LAZIO: la squadra di Petkovic affronta in casa il Tottenham, di fronte ad una cornice di pubblico formata da 30.000 persone in estasi per il ritorno di Gascoigne.  La Lazio si presenta in campo come prima del girone mentre gli Spurs, reduci da una bruciante sconfitta nel derby contro l’Arsenal, ad inseguirla. Per i biancocelesti turnover forzato, viste le assenze di Dias e Klose, sostituiti da Ciani e Kozak. Primi 20 minuti giocati alla pari, con un gol annullato agli inglesi per un fuorigioco dubbio. Da quel momento sale in cattedra la Lazio, prendendo le redini del gioco e portandosi facilmente dalle parti di Lloris il quale, durante tutto l’arco del match, salva più volte il risultato, grazie anche ad un Kozak in forma ma non brillantissimo sotto porta. Secondo tempo uguale al primo: Spurs che provano ad alzare il baricentro, ma il gioco lo fa soprattutto la Lazio, con Ciani che all’85’ mette in difficoltà ancora il portiere francese. Qualificazione conquistata per i biancolesti, ora bisognerà mantenere il primo posto nella sfida contro il Maribor.

Classifica: Lazio 9, Tottenham 7, Panathinaikos 5, Maribor 4

INTER: partita tra le prime due del girone, con la qualificazione già in tasca. L’inter si presenta in campo con molti giovani, turnover in vista della partita di campionato contro il Parma. Dopo pochi minuti dal fischio d’inizio i russi si portano subito in vantaggio con Karadeniz, prontissimo a sfruttare un errore di Juan Jesus. I nerazzurri provano a portare il risultato sull’1-1 senza riuscirci prima con Coutinho su azione personale, e poco dopo con Ranocchia su calcio d’angolo. Un’Inter che per tutto il primo tempo non riesce a rendersi pericolosa, a differenza dei russi. Nel secondo tempo, con l’ingresso di Zanetti e Palacio, la squadra di Stramaccioni riesce ad avanzare più facilmente, ma la doppietta di Rondon nel finale chiude i giochi regalando al Rubin il primo posto del girone. L’inter si consola con il passaggio del turno ed una buona prova dei suoi giovani.

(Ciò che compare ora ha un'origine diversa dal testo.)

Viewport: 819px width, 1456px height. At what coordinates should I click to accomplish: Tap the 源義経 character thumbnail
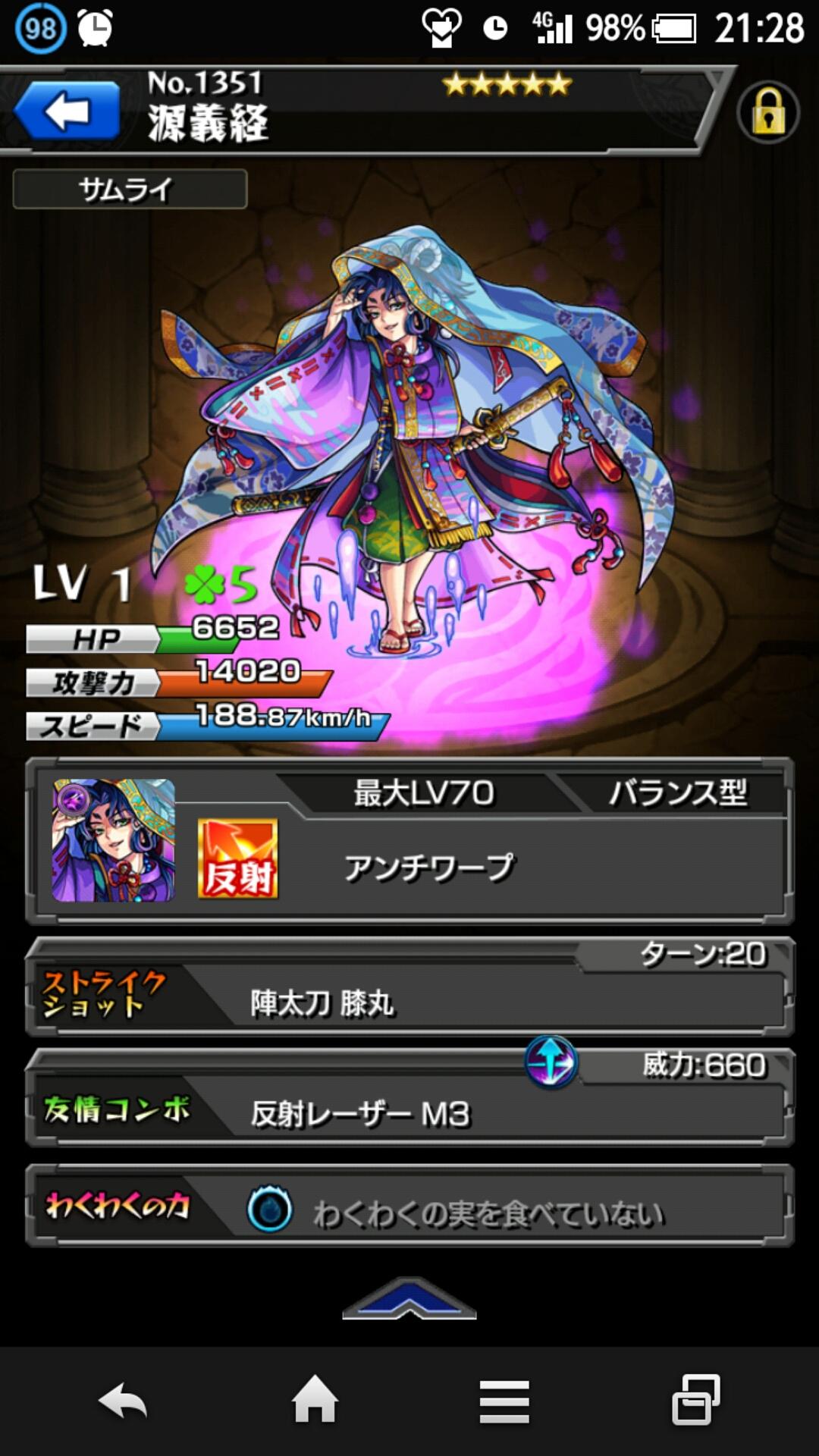pos(113,840)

Classifica: Rubin 13, Inter 10, Partizan 2, Neftci 2

NAPOLI: nel girone F Napoli e AIK si giocano il secondo posto e la qualificazione. A Stoccolma i partenopei trovano un ambiente molto caldo, a causa dei fatti accaduti durante la partita di andata: emblematico è il murales realizzato dai tifosi svedesi che vede un Cavani decapitato con la scritta ‘Fuck Napoli’. Mazzarri schiera ancora l’attaccante uruguaiano accanto a Vargas. Al 19′ Dzemaili porta in vantaggio il Napoli, approfittando di un errore del portiere. Dopo il gol l’AIK prova a mettere in difficoltà la difesa avversaria, prima con Bangura, poi con Danielsson che di testa trova la rete dell’1-1. Nel secondo tempo entrambe le squadre tentano l’affondo, soprattutto il Napoli che, con l’ingresso di Inler e Zuniga, dopo il 65′ ha tre grandi occasioni, non riuscendo però a superare il portiere. Rimasti in dieci per l’espulsione di Aronica, i partenopei trovano con Cavani la rete dal dischetto al 93′, confermandosi seconda forza del girone con la qualificazione matematica.

Classifica: Dnipro 12, Napoli 9, AIK 4, PSV 4

UDINESE: trasferta difficile per i friulani in casa della capolista Anzhi. Obbligati a vincere per poter sperare ancora nel passaggio del turno, Guidolin schiera il capitano Di Natale accanto a Fabbrini. Un inizio subito movimentato, con occasioni da una parte e dall’altra ed un paio di ottime parate di Brkic. Il secondo tempo ricomincia sullo 0-0, con un’occasione sprecata da Di Natale su passaggio di Armero. Da qui in poi si vede solo l’Anzhi: al 72′ il gol di Samba su calcio d’angolo porta in vantaggio i russi; dopo tre minuti il solito Eto’o raddoppia con una bella giocata in area. La partita finisce 2-0, con l’Udinese esclusa matematicamente dai sedicesimi ed il rammarico di aver buttato un’altra possibilità per emergere in Europa.